The executive branch has unreviewable authority to decide whether to prosecute a case. But once it secures an indictment, the proceedings necessarily involve the judicial branch. And the law provides that the court — not the executive branch — decides whether an indictment may be dismissed. The responsible exercise of that authority is particularly important here, where a defendant’s plea of guilty has already been accepted. Government motions to dismiss at this stage are virtually unheard of.

But the truth is that Gleeson has already made up his mind on this question. On Monday, Gleeson and two of his like-minded colleagues published an op-ed in The Washington Post in which they concluded, “Flynn’s guilt has already been adjudicated. So if the court finds dismissal would result in a miscarriage of justice, it can deny the motion, refuse to permit withdrawal of the guilty plea and proceed to sentencing.”

Advertisement

Attorney and legal analyst Sol Wisenberg joined Fox News’ Laura Ingraham on Wednesday night to discuss Sullivan’s latest misguided contrivance. (Video below.) He said:

Under the Fokker Case, which just came out two years ago, the DC Circuit, which governs Judge Sullivan, made it very clear if the government wants to dismiss a case, the District Court cannot refuse to do so because he doesn’t like the government’s theory. Because he thinks the government should continue the case. And it doesn’t matter if the defendant has pled or not.

The law is clear and former Judge Gleeson in his op-ed, made it seem like it’s all up to the judge now and it isn’t. The judge has a ministerial function.

Here is what’s going on here. I believe Judge Sullivan is trying basically to force Donald Trump to issue a pardon if he wants Michael Flynn to go free. That’s not right. Bill Barr has given his reason for why the case should be dismissed. He is the executive branch. He represents the executive branch in the courts and he’s allowed to do that.

The Fokker case is addressed in the following article from the Harvard Review. The article sums it up by stating, “as a matter of established law, the judiciary is not to second-guess the Executive’s decisions of “whether to initiate charges, whom to prosecute, which charges to bring, and whether to dismiss charges.” Here are several of the most relevant points:

Advertisement

5. 818 F.3d 733 (D.C. Cir. 2016). in which it held that to preserve “the Executive’s long-settled primacy over charging,”

46. Fokker, 818 F.3d at 744. Fokker’s narrower holding, that a court is not permitted to challenge the prosecution’s charging decisions, clearly aligns with precedent and basic separation of powers principles. Judge Leon admitted that had the DOJ decided not to prosecute or to dismiss the charges, the “Court would have no role here.”

47. United States v.
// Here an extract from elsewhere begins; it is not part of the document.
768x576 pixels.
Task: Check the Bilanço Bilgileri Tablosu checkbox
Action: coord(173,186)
Fokker Servs. B.V., 79 F. Supp. 3d 160, 165 (D.D.C. 2015). To the degree that Judge Leon based his denial of the motion on his belief that individual actors should have been charged or that different charges should have been brought, the panel was justified in criticizing the district court for “assum[ing] the role of Attorney General.”
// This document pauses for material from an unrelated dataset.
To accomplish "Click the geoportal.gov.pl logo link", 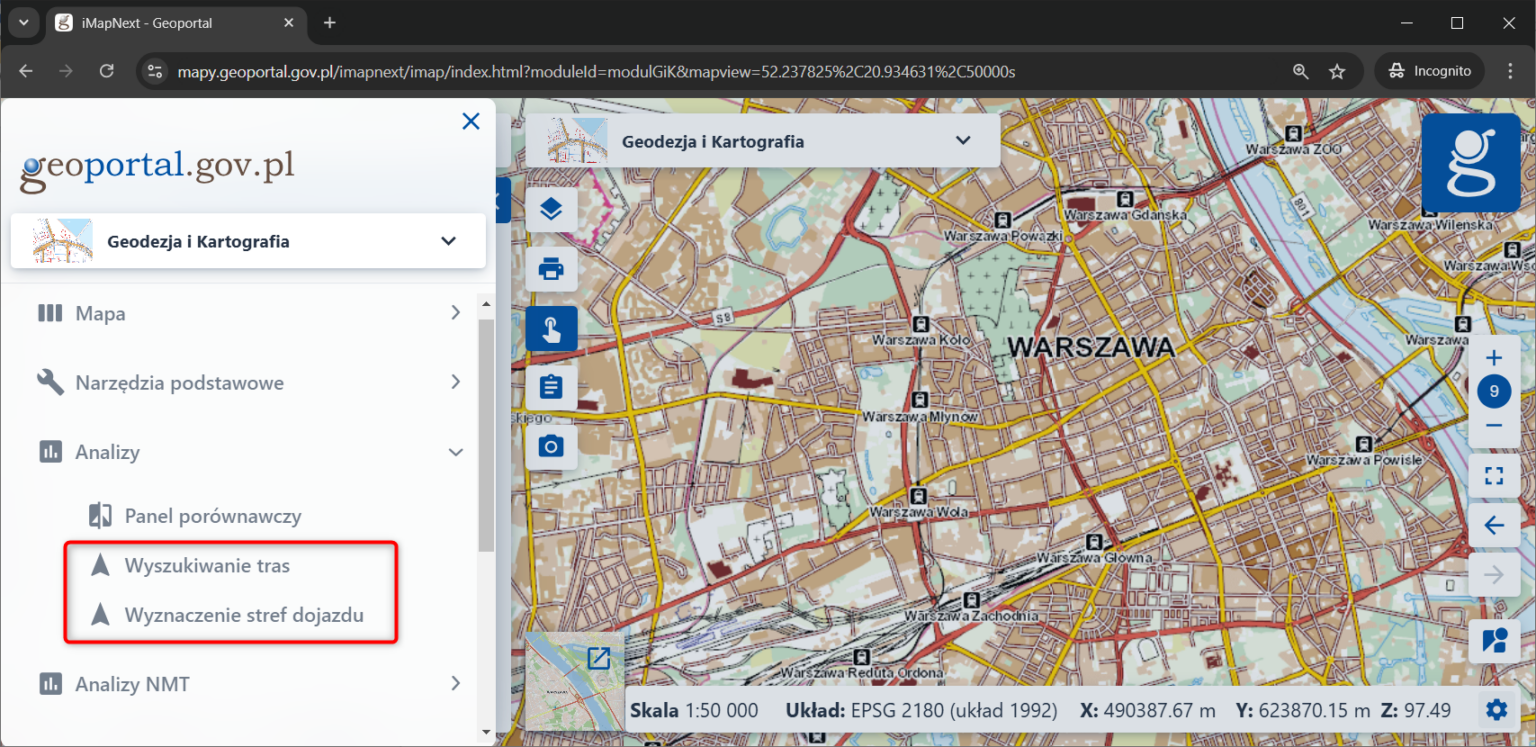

48. Fokker, 818 F.3d at 747 (quoting United States v. Microsoft Corp., 56 F.3d 1448, 1462 (D.C. Cir. 1995)).

From the get-go, Sullivan’s bias against Gen. Flynn was evident.

The left makes the case that Flynn lied before the court (under oath) when he pleaded guilty to lying to the FBI, and now he’s saying that he did not lie to the FBI. So, if Flynn has told the court two opposing facts, that means he was lying on one of those occasions and therefore has committed perjury.
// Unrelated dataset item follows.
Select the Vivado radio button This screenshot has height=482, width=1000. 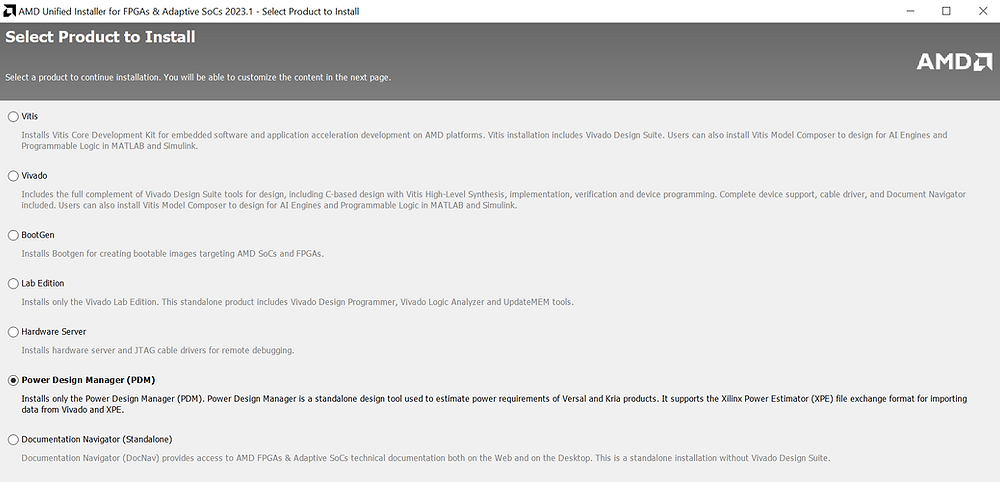click(13, 176)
But facts and documents don’t lie.

When FBI records were unsealed two weeks ago, which should have been provided to Flynn’s legal team when the case began, or at the very least when lead Flynn lawyer Sidney Powell demanded them last fall, they showed unequivocally that top FBI officials had deliberately set-up the retired general.

Advertisement

Judge Sullivan can employ his delay tactics, and Democratic politicians and the media can spin and spin and try to cast the right’s attention to their wrongdoing as a “distraction,” but as I’ve said many times, the documents say what they say.

The profusion of revelations over the last few weeks has no doubt rocked the left to their core. None of this was ever expected to be discovered and had Hillary Clinton won the 2016 election, it would have remained concealed.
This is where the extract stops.